### WHAT YOU HAVE TO DO
Begin at the line with "Where should I click to: Select" and return each line through the final one of the listing below, exactly as written.

### EXTRACTED DATA
◆ ◆ ◆ ◆ ◆
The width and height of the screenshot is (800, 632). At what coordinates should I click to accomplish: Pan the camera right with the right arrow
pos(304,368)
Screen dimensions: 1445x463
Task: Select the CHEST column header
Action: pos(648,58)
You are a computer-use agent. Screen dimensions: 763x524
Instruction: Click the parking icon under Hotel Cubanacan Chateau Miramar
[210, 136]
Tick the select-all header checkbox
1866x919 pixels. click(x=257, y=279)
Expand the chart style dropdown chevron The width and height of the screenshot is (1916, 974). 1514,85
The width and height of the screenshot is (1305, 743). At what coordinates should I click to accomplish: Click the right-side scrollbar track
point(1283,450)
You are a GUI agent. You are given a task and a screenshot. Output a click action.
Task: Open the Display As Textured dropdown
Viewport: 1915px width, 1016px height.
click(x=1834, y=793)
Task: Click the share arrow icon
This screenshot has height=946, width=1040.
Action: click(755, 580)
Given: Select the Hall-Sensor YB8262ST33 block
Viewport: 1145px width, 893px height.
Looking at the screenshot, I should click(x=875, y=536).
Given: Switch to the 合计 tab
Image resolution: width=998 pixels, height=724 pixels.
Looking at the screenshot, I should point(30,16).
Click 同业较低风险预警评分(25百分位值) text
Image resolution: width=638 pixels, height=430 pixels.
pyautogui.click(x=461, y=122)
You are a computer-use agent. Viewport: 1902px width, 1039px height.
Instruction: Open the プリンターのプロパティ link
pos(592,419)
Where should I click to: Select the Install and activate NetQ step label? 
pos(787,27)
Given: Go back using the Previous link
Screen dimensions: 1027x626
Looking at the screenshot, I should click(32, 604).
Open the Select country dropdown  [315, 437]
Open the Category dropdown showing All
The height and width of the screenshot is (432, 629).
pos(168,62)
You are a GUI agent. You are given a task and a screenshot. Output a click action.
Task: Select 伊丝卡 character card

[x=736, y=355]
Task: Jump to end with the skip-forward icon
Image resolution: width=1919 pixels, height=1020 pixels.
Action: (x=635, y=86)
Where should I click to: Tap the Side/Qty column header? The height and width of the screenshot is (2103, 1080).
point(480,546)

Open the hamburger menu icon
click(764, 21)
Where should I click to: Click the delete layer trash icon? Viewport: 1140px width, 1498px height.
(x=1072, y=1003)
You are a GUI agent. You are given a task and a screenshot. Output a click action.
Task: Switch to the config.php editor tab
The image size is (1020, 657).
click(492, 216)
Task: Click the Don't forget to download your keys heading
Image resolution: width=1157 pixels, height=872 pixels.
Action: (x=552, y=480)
◆ ◆ ◆ ◆ ◆
### EXPECTED ANSWER
Where should I click to: Select the Install and activate NetQ step label? 
pos(787,27)
Given: Go back using the Previous link
Screen dimensions: 1027x626
Looking at the screenshot, I should click(32, 604).
Open the Select country dropdown  [315, 437]
Open the Category dropdown showing All
The height and width of the screenshot is (432, 629).
pos(168,62)
You are a GUI agent. You are given a task and a screenshot. Output a click action.
Task: Select 伊丝卡 character card

[x=736, y=355]
Task: Jump to end with the skip-forward icon
Image resolution: width=1919 pixels, height=1020 pixels.
Action: (x=635, y=86)
Where should I click to: Tap the Side/Qty column header? The height and width of the screenshot is (2103, 1080).
point(480,546)

Open the hamburger menu icon
click(764, 21)
Where should I click to: Click the delete layer trash icon? Viewport: 1140px width, 1498px height.
(x=1072, y=1003)
You are a GUI agent. You are given a task and a screenshot. Output a click action.
Task: Switch to the config.php editor tab
The image size is (1020, 657).
click(492, 216)
Task: Click the Don't forget to download your keys heading
Image resolution: width=1157 pixels, height=872 pixels.
Action: (x=552, y=480)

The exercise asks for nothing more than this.